VORGEGEBENER TEXT:
####################
Wien (bmi) - Über die Ursachen von Migration, die Verantwortung Europas und langfristige Entwicklungsperspektiven
wurde bei der Tagung "Ethik, Entwicklung und Asyl" am 27.07. im Innenministerium diskutiert. "Österreich
und Europa haben die Verantwortung jenen zu helfen, denen es nicht so gut geht", sagte Innenministerin Mag.
Johanna Mikl-Leitner in ihrer Eröffnungsrede. Auch in Zukunft müsse Asyl für Verfolgte und Kriegsflüchtlinge
ein Menschenrecht bleiben, aber es bedürfe einer Verbesserung der Situation vor Ort, um Migration zu einer
Option und nicht zu einer Notwendigkeit zu machen, sagte die Innenministerin.
60 Millionen Menschen weltweit auf der Flucht
Auf die Ursachen von Flucht- und Migrationsbewegungen ging Mag. Peter Webinger, Leiter der Gruppe III/B (Asyl,
Migration, Staatsbürgerschaft, Personenstand, Menschenrechte), in seinem Vortrag ein. Migration sei niemals
Selbstzweck, sondern vielmehr ein Symptom. Menschen würden primär aus drei Hauptgründen ihre Heimat
verlassen: aus wirtschaftlichen oder familiären Gründen bzw. Flucht vor Verfolgung. Es sei eine Abwägung
von Risiken und Chancen, die letztendlich zur Migrationsentscheidung führe, wobei auch der Aspekt der Perspektivenlosigkeit
dabei eine Bedeutung hat. Im Hinblick auf die ethische Verantwortung zur Hilfeleistung stellte Mag. Webinger die
Frage, ob man tatsächlichen "jenen helfe, die am dringendsten unserer Hilfe bedürfen", da sich
jene, die besonders unter Armut und Verfolgung leiden, Migration nur in den wenigsten Fällen finanzieren könnten.
####################
ANGEZEIGTE EINTRÄGE:
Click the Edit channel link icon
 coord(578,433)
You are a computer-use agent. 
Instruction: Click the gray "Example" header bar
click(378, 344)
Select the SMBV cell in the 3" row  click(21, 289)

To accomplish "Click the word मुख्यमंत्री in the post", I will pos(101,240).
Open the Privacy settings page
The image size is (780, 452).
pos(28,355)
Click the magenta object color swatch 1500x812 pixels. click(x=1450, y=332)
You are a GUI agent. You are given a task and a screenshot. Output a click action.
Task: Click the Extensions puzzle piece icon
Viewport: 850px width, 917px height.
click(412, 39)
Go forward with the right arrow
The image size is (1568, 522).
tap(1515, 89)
####################
TEILE DER ÜBUNG:
(A) Kopieren Sie aus dem vorgegebenen Text wortgetreu den Abschnitt von „Wien (bmi) - Über“ bis einschließlich „sagte Innenministerin Mag.“.
(B) Aus welchen drei Hauptgründen verlassen Menschen laut dem vorgegebenen Text ihre Heimat?

DIE ANTWORTEN:
(A)
Wien (bmi) - Über die Ursachen von Migration, die Verantwortung Europas und langfristige Entwicklungsperspektiven
wurde bei der Tagung "Ethik, Entwicklung und Asyl" am 27.07. im Innenministerium diskutiert. "Österreich
und Europa haben die Verantwortung jenen zu helfen, denen es nicht so gut geht", sagte Innenministerin Mag.

(B) Aus wirtschaftlichen oder familiären Gründen bzw. aus Flucht vor Verfolgung.